19/6/10

Volar

No pido nada exorbitante. Os lo aseguro.
H.D. Thoreau, en Una vida sin principios

Quería estar ausente, sentir que yo no existía por unas horas, que el mundo seguía en su órbita y que me daba igual lo que pasara. Ya podían llover chuzos de fuego que no me importaría. En la mesita tenía unos libros ansiosos de ser fatigados, aunque a mi cómplice americano ya le había agotado días antes. Y solamente quería imitar alguna de sus conductas, largarme, esta vez sí, una larga temporada con poco peso a mi espalda. Pero sobre todo, de dejar allá donde fuera bastante de ese equipaje.

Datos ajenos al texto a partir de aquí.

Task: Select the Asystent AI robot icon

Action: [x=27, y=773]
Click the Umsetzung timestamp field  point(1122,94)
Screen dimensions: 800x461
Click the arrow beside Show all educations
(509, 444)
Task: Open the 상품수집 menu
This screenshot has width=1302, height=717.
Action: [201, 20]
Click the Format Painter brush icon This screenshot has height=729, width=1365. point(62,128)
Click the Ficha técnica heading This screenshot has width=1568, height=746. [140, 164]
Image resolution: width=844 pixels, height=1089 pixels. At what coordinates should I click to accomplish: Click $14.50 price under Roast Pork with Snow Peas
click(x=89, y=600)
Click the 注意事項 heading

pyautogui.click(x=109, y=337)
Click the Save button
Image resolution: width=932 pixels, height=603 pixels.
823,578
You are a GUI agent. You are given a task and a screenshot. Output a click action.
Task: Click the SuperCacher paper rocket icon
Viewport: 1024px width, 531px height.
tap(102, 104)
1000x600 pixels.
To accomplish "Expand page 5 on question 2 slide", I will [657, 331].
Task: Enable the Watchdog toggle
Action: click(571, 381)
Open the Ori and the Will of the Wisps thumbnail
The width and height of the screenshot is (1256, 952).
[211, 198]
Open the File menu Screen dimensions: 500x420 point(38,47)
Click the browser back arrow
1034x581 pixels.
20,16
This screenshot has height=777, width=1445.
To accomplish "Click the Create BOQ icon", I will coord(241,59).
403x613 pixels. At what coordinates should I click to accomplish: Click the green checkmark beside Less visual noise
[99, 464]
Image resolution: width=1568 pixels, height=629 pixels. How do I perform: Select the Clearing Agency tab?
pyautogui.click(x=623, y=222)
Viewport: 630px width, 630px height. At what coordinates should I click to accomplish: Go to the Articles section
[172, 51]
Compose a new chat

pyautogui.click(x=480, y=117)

No me voy a bajar de la vida. Porque aunque hay días demoledores para uno, cuando casi nada le complace y la felicidad, esa tropelía que hoy se inventan las televisiones, parece levantar el capote a tu paso, merece la pena no perderse cosas. Pensé para mis adentros que el primer paso -ni me molestaré en detallarlo- estaba conseguido. Luego ya habría que subir otros escalones.

Los próximos meses los pasaré fuera, lejos de la podrida realidad, de la deuda y del cambio climático. No quiero periódicos, ni que nos intenten envenenar con las dos Españas; no me importa la huelga, ni los sindicatos, ni los malotes del instituto. No quiero vivir en un país tan ridículo en el que van a multar a un párroco porque las campanadas molestan a unos vecinos (por el nivel de decibelios), que no dejan pisar el césped. Nada de eso.